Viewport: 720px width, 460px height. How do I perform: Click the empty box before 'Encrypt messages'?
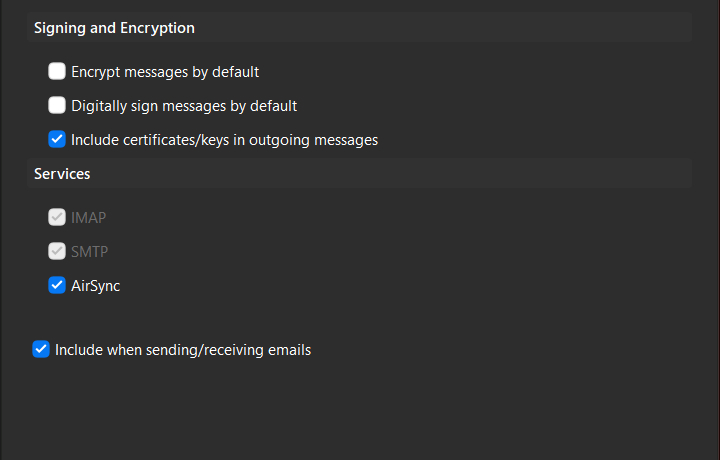[57, 72]
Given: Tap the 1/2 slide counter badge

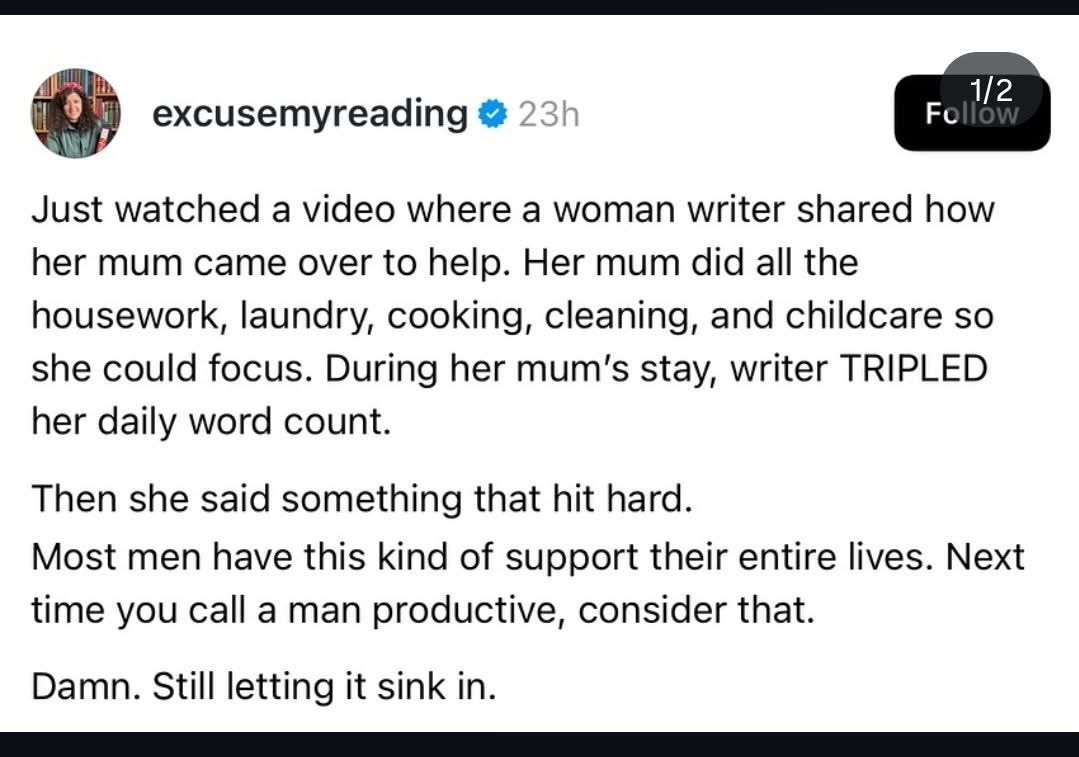Looking at the screenshot, I should click(991, 90).
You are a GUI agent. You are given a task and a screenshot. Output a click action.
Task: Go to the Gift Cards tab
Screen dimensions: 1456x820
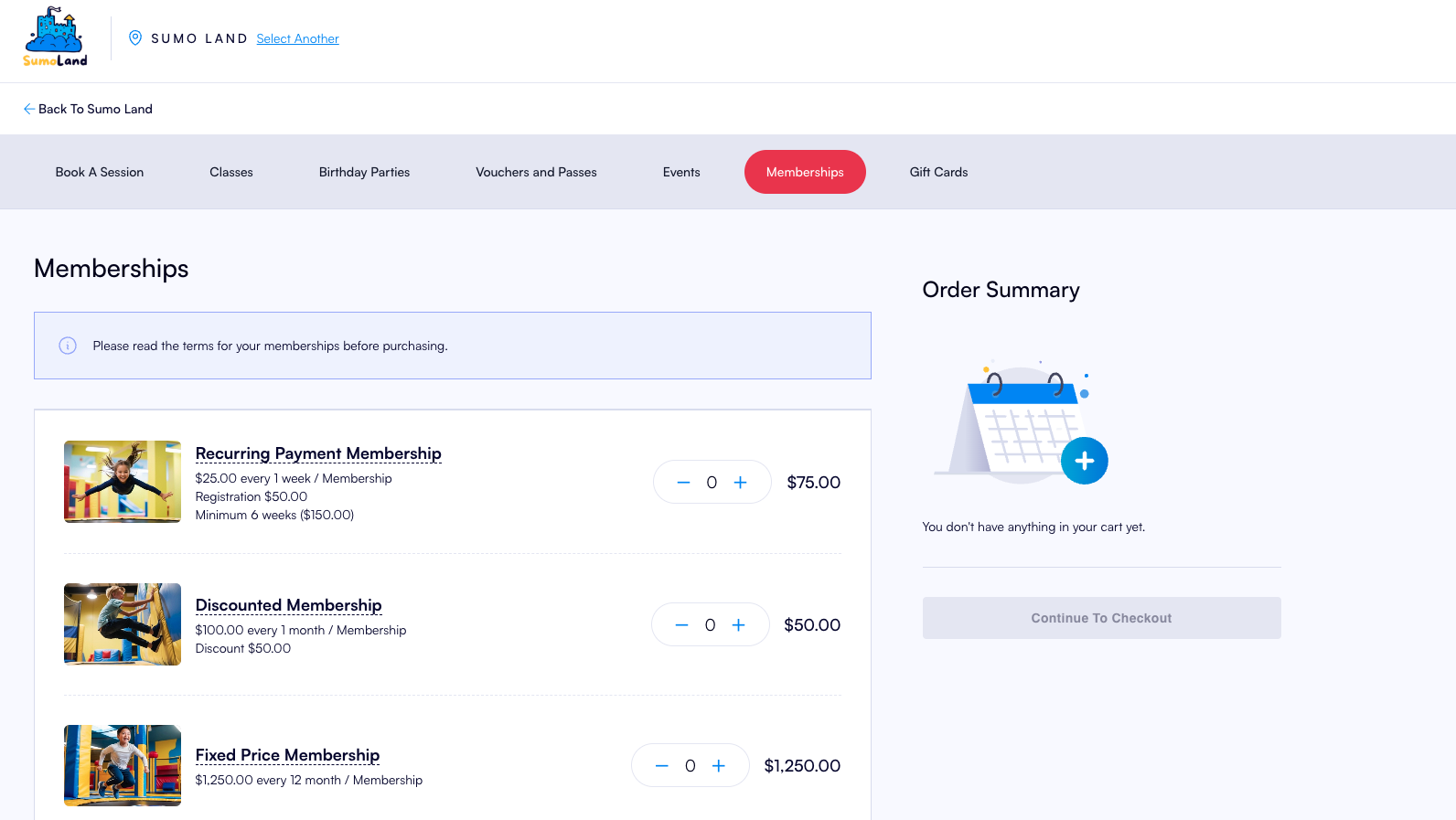pos(938,172)
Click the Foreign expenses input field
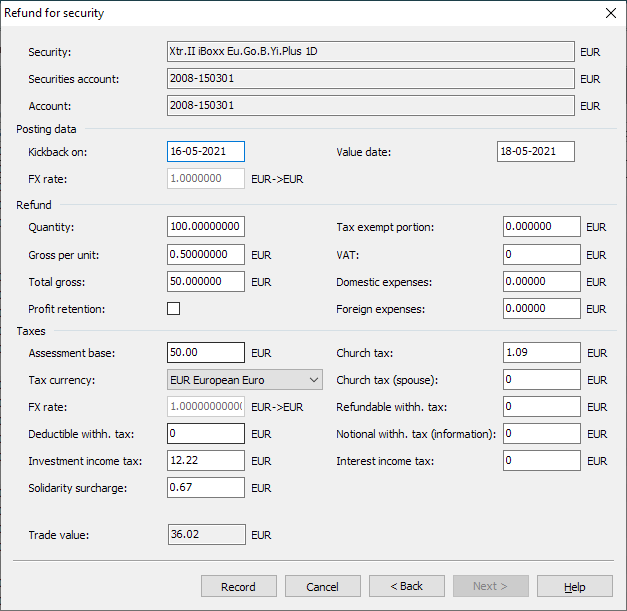Image resolution: width=627 pixels, height=611 pixels. (x=541, y=309)
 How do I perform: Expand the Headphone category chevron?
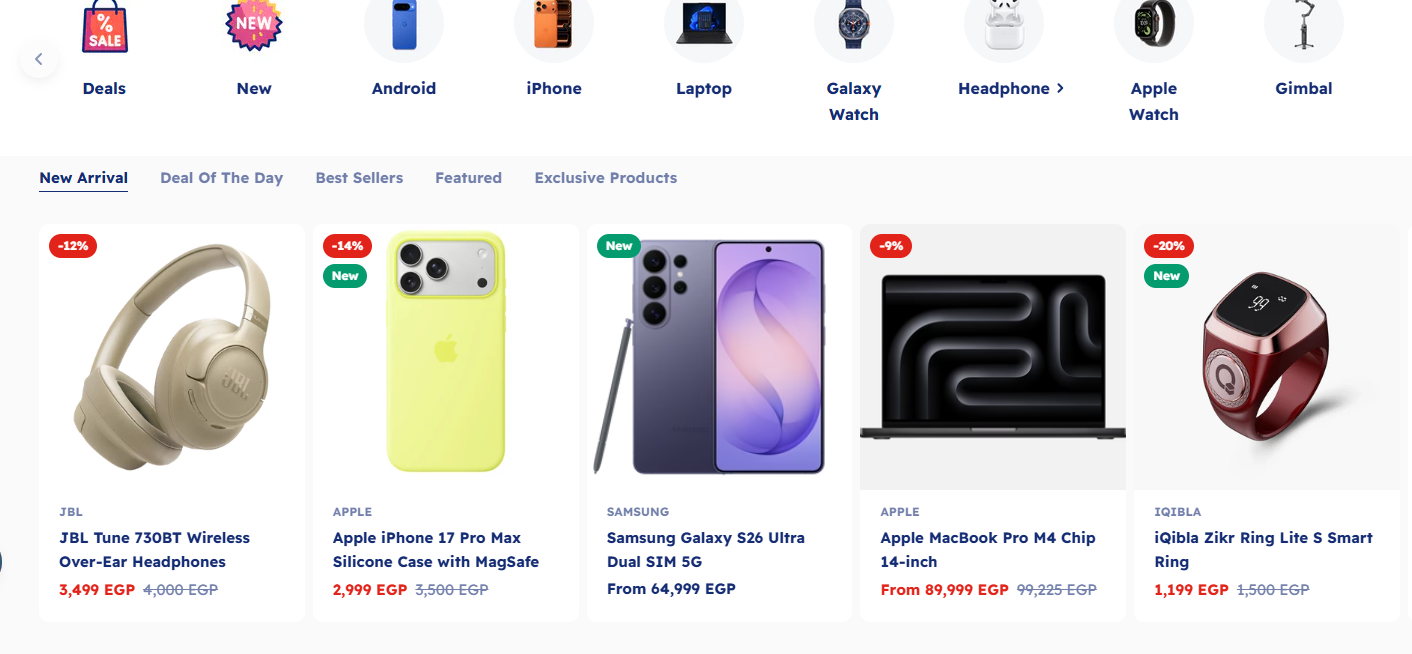coord(1060,88)
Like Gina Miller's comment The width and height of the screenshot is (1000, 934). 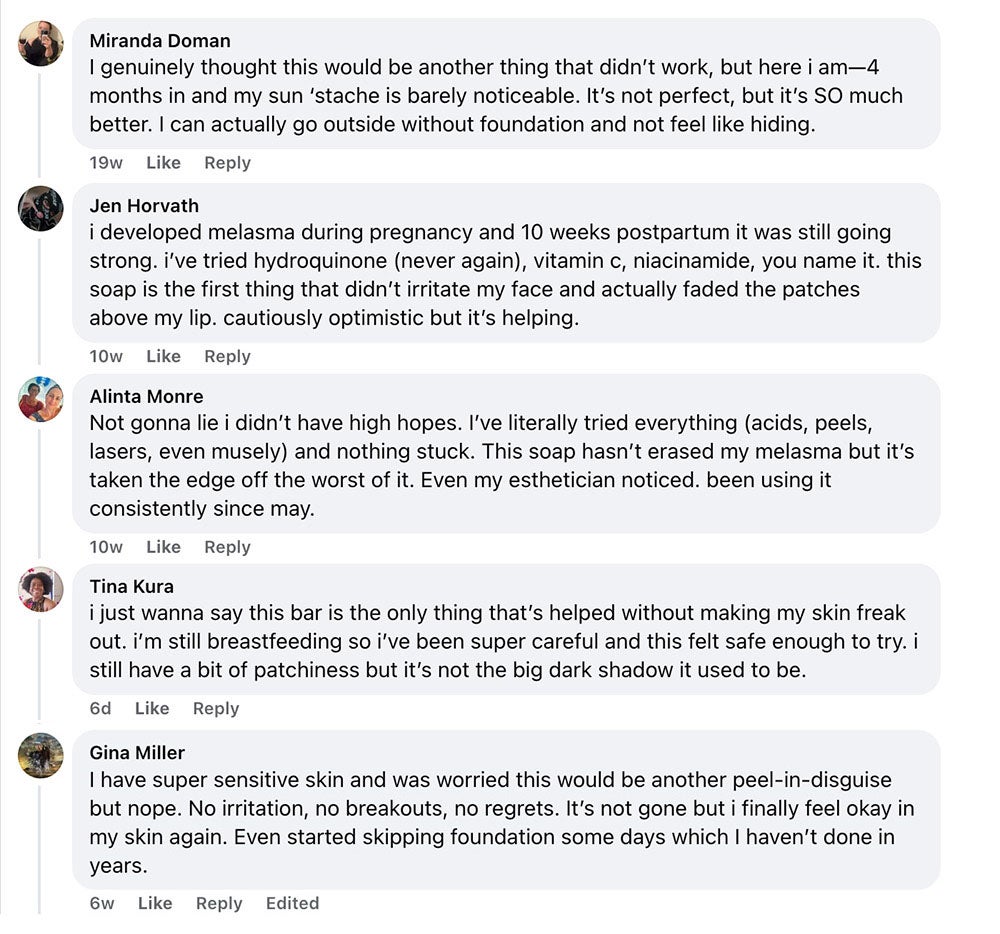(x=155, y=903)
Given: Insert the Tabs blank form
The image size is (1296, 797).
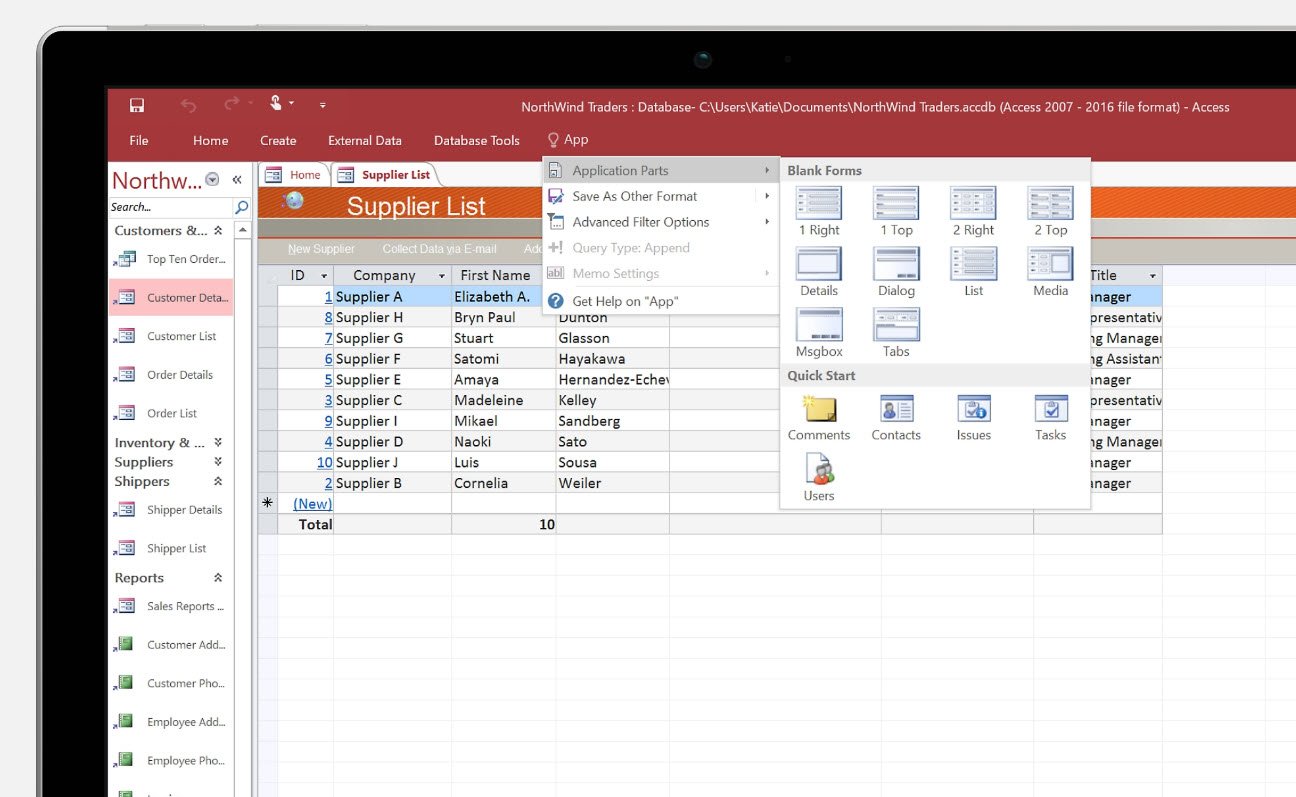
-=-=-
### Task to complete
Quote exactly, and only, the lines from the line containing "Given: Insert the Tabs blank form" through the final line of the records above, both included, omitting any pictures.

### Response to this task
Given: Insert the Tabs blank form
The image size is (1296, 797).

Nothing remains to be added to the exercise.